The full listing, from first line to last, should be set down again exactly.

================================

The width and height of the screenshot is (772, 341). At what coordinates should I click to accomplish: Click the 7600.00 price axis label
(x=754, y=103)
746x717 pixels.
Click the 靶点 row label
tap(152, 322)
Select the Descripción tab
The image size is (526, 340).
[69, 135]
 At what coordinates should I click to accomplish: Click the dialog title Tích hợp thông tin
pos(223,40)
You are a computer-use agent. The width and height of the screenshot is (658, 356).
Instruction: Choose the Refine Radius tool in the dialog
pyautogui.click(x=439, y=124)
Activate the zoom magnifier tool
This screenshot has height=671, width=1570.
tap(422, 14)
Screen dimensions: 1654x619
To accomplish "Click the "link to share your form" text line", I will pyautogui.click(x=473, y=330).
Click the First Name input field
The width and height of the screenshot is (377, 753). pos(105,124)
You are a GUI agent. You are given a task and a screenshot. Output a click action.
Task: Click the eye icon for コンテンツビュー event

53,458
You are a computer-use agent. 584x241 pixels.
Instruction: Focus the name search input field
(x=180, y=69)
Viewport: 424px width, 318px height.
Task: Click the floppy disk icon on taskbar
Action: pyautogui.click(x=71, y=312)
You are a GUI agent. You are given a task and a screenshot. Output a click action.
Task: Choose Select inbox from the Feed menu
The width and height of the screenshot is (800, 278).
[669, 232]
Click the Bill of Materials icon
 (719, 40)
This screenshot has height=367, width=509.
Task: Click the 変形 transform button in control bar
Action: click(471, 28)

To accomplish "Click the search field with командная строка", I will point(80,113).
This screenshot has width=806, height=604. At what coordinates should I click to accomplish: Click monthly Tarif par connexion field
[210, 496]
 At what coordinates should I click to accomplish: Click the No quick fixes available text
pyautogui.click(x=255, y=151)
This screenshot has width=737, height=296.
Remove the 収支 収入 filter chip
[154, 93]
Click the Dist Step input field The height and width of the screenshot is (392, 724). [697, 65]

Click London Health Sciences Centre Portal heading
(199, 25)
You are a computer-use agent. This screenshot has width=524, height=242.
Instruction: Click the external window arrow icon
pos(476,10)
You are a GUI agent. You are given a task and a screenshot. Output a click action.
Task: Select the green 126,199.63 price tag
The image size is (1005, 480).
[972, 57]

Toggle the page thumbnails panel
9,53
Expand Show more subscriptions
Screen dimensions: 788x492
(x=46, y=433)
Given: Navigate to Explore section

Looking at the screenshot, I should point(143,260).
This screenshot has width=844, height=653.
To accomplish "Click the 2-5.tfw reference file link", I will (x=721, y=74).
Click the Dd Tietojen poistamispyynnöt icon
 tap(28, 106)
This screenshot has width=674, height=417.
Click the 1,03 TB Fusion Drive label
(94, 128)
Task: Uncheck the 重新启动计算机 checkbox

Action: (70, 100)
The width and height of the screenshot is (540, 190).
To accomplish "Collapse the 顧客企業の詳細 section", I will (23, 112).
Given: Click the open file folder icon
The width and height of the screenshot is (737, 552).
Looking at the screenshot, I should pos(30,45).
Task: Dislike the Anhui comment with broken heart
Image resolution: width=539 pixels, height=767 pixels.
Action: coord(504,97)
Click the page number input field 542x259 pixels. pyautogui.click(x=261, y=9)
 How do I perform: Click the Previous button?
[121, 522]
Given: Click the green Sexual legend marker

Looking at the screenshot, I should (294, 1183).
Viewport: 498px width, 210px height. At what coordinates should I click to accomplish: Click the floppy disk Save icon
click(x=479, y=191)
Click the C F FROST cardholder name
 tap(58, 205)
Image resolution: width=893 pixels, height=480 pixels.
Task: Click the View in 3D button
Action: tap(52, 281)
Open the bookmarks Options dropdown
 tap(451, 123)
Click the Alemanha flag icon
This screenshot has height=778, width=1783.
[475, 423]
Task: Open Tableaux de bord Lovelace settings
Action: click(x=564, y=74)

================================

#### [Solution for this problem]
The width and height of the screenshot is (772, 341). At what coordinates should I click to accomplish: Click the 7600.00 price axis label
(x=754, y=103)
746x717 pixels.
Click the 靶点 row label
tap(152, 322)
Select the Descripción tab
The image size is (526, 340).
[69, 135]
 At what coordinates should I click to accomplish: Click the dialog title Tích hợp thông tin
pos(223,40)
You are a computer-use agent. The width and height of the screenshot is (658, 356).
Instruction: Choose the Refine Radius tool in the dialog
pyautogui.click(x=439, y=124)
Activate the zoom magnifier tool
This screenshot has height=671, width=1570.
tap(422, 14)
Screen dimensions: 1654x619
To accomplish "Click the "link to share your form" text line", I will pyautogui.click(x=473, y=330).
Click the First Name input field
The width and height of the screenshot is (377, 753). pos(105,124)
You are a GUI agent. You are given a task and a screenshot. Output a click action.
Task: Click the eye icon for コンテンツビュー event

53,458
You are a computer-use agent. 584x241 pixels.
Instruction: Focus the name search input field
(x=180, y=69)
Viewport: 424px width, 318px height.
Task: Click the floppy disk icon on taskbar
Action: pyautogui.click(x=71, y=312)
You are a GUI agent. You are given a task and a screenshot. Output a click action.
Task: Choose Select inbox from the Feed menu
The width and height of the screenshot is (800, 278).
[669, 232]
Click the Bill of Materials icon
 (719, 40)
This screenshot has height=367, width=509.
Task: Click the 変形 transform button in control bar
Action: click(471, 28)

To accomplish "Click the search field with командная строка", I will point(80,113).
This screenshot has width=806, height=604. At what coordinates should I click to accomplish: Click monthly Tarif par connexion field
[210, 496]
 At what coordinates should I click to accomplish: Click the No quick fixes available text
pyautogui.click(x=255, y=151)
This screenshot has width=737, height=296.
Remove the 収支 収入 filter chip
[154, 93]
Click the Dist Step input field The height and width of the screenshot is (392, 724). [697, 65]

Click London Health Sciences Centre Portal heading
(199, 25)
You are a computer-use agent. This screenshot has width=524, height=242.
Instruction: Click the external window arrow icon
pos(476,10)
You are a GUI agent. You are given a task and a screenshot. Output a click action.
Task: Select the green 126,199.63 price tag
The image size is (1005, 480).
[972, 57]

Toggle the page thumbnails panel
9,53
Expand Show more subscriptions
Screen dimensions: 788x492
(x=46, y=433)
Given: Navigate to Explore section

Looking at the screenshot, I should point(143,260).
This screenshot has width=844, height=653.
To accomplish "Click the 2-5.tfw reference file link", I will (x=721, y=74).
Click the Dd Tietojen poistamispyynnöt icon
 tap(28, 106)
This screenshot has width=674, height=417.
Click the 1,03 TB Fusion Drive label
(94, 128)
Task: Uncheck the 重新启动计算机 checkbox

Action: (70, 100)
The width and height of the screenshot is (540, 190).
To accomplish "Collapse the 顧客企業の詳細 section", I will (23, 112).
Given: Click the open file folder icon
The width and height of the screenshot is (737, 552).
Looking at the screenshot, I should pos(30,45).
Task: Dislike the Anhui comment with broken heart
Image resolution: width=539 pixels, height=767 pixels.
Action: coord(504,97)
Click the page number input field 542x259 pixels. pyautogui.click(x=261, y=9)
 How do I perform: Click the Previous button?
[121, 522]
Given: Click the green Sexual legend marker

Looking at the screenshot, I should (294, 1183).
Viewport: 498px width, 210px height. At what coordinates should I click to accomplish: Click the floppy disk Save icon
click(x=479, y=191)
Click the C F FROST cardholder name
 tap(58, 205)
Image resolution: width=893 pixels, height=480 pixels.
Task: Click the View in 3D button
Action: tap(52, 281)
Open the bookmarks Options dropdown
 tap(451, 123)
Click the Alemanha flag icon
This screenshot has height=778, width=1783.
[475, 423]
Task: Open Tableaux de bord Lovelace settings
Action: click(x=564, y=74)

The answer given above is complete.